> [WHAT THIS TASK INVOLVES] Among the lines below, take the one holding "You are a GUI", the one holding "The height and width of the screenshot is (595, 1137).", and all lines between them. Set them down exactly.

━━━━━ DATA SHOWN

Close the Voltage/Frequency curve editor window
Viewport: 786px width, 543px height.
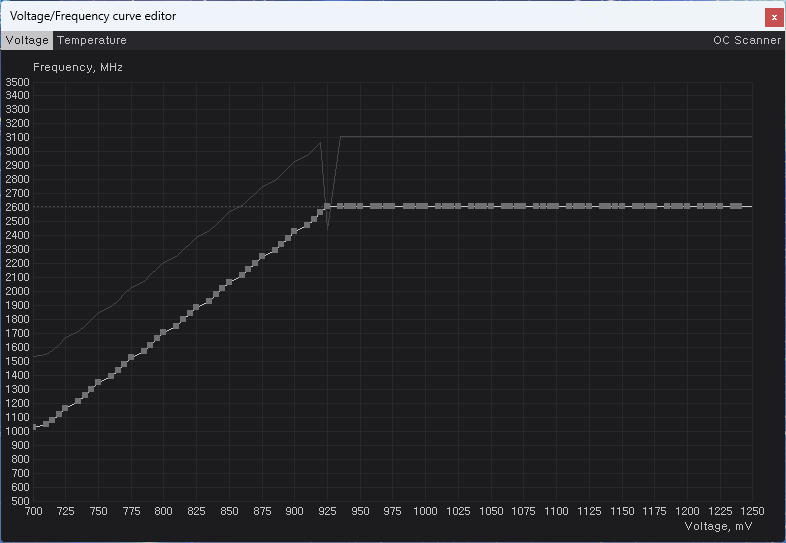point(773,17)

━━━━━━━━━━
━━━━━ DATA SHOWN

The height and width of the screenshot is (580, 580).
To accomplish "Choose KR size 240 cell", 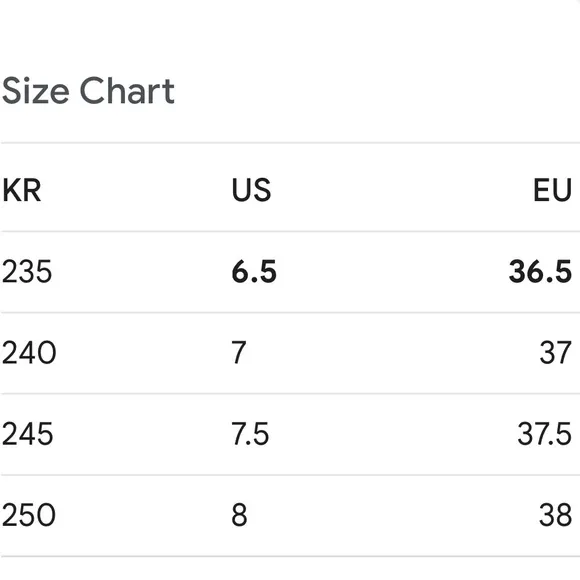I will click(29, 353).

━━━━━━━━━━
━━━━━ DATA SHOWN

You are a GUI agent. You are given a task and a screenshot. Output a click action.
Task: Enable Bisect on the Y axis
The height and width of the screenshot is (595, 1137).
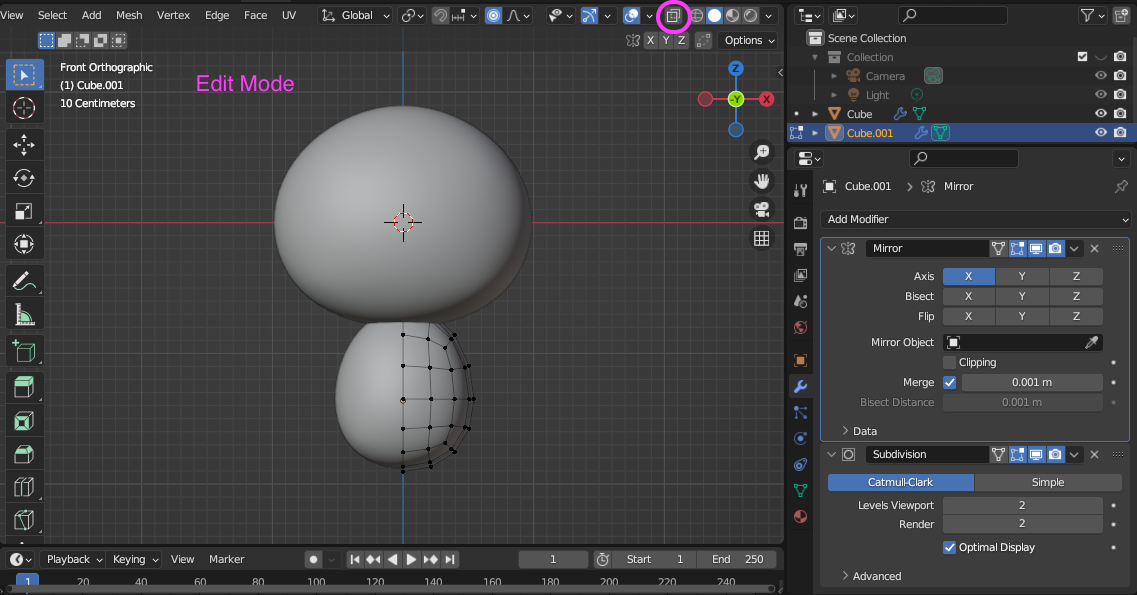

━━━━━━━━━━

> [RESPONSE AREA]
You are a GUI agent. You are given a task and a screenshot. Output a click action.
Task: Enable Bisect on the Y axis
The height and width of the screenshot is (595, 1137).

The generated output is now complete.